The skills of the actor and musician are wholly portable. Sculptors may place their work around the world but are tied to their studios. Gardeners, working in the trickiest medium of them all — life — are by definition rooted to one place.

That doesn’t mean they can’t go to see other gardens; such visits are essential to keep the creative juices flowing. But to pour your soul into gardening, you need your own garden and you have to shepherd it over many years. You’re stuck. That is the price of paradise.

If you are passionate about gardens but have wanderlust, that seems like a curse of mythological proportion. This might turn you into a plant explorer, a landscape photographer or, if you are Christopher Woods, into a horticultural sojourner and writer.

 

It was not always thus. I first met him almost 20 years ago at Chanticleer, the garden in Wayne, Pa., where he was the founding director of an enchanting place. It was — and is — one of the sweetest gardens around, and Woods was by the time I met him already established as a nonconformist and a creative beacon to the team of gardeners he led. But I should have guessed he was seeking change, possibly a warmer place close to a beach. He greeted me wearing a Hawaiian shirt and a straw hat.

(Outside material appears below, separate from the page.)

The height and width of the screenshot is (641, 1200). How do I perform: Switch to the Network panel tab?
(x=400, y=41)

He left soon afterward, to run one garden on the West Coast and then another, and then I lost track of his wayfaring. “I am a restless man at heart,” he announces, by way of his latest creation, a book named “Gardenlust: A Botanical Tour of the World’s Best New Gardens.”

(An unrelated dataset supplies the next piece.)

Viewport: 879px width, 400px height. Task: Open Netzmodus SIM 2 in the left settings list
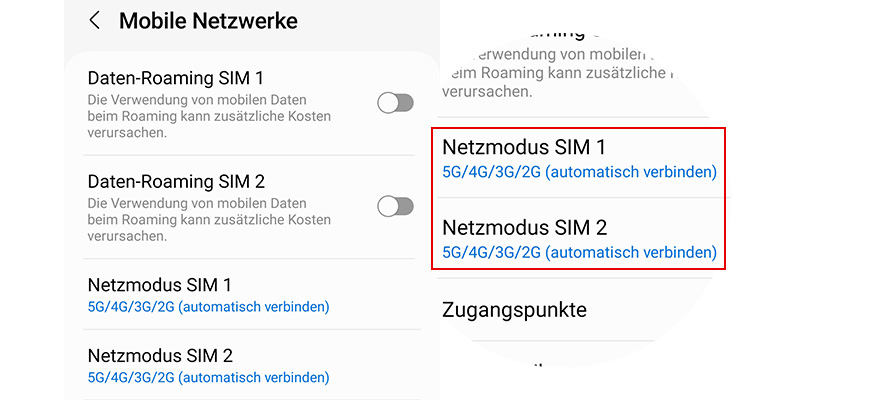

Cerebral types (such as myself) have to be reminded that a garden, at base, is about attending to the senses, about creating an emotional response to aesthetic stimulation. Woods has always espoused this, as his book attests.

Over a span of three years, he visited approximately 50 gardens on six continents, viewing such landscapes as botanical gardens, parks, residential gardens, and commercial and civic landscapes. There is astonishing variety, such as the Naples Botanical Garden, whose creators are seeking to hold back the destructive forces of development in Florida; and the dramatic cliffside home and garden of Chilean architect Juan Grimm. There is the 568-acre Landschaftspark in Germany, where designed gardens grow amid the ruins of an abandoned ironworks in the Ruhr Valley. Here, a fern growing in a crease of rusted metal, Woods writes, “is the most beautiful thing I have ever seen. Until the next beautiful thing.”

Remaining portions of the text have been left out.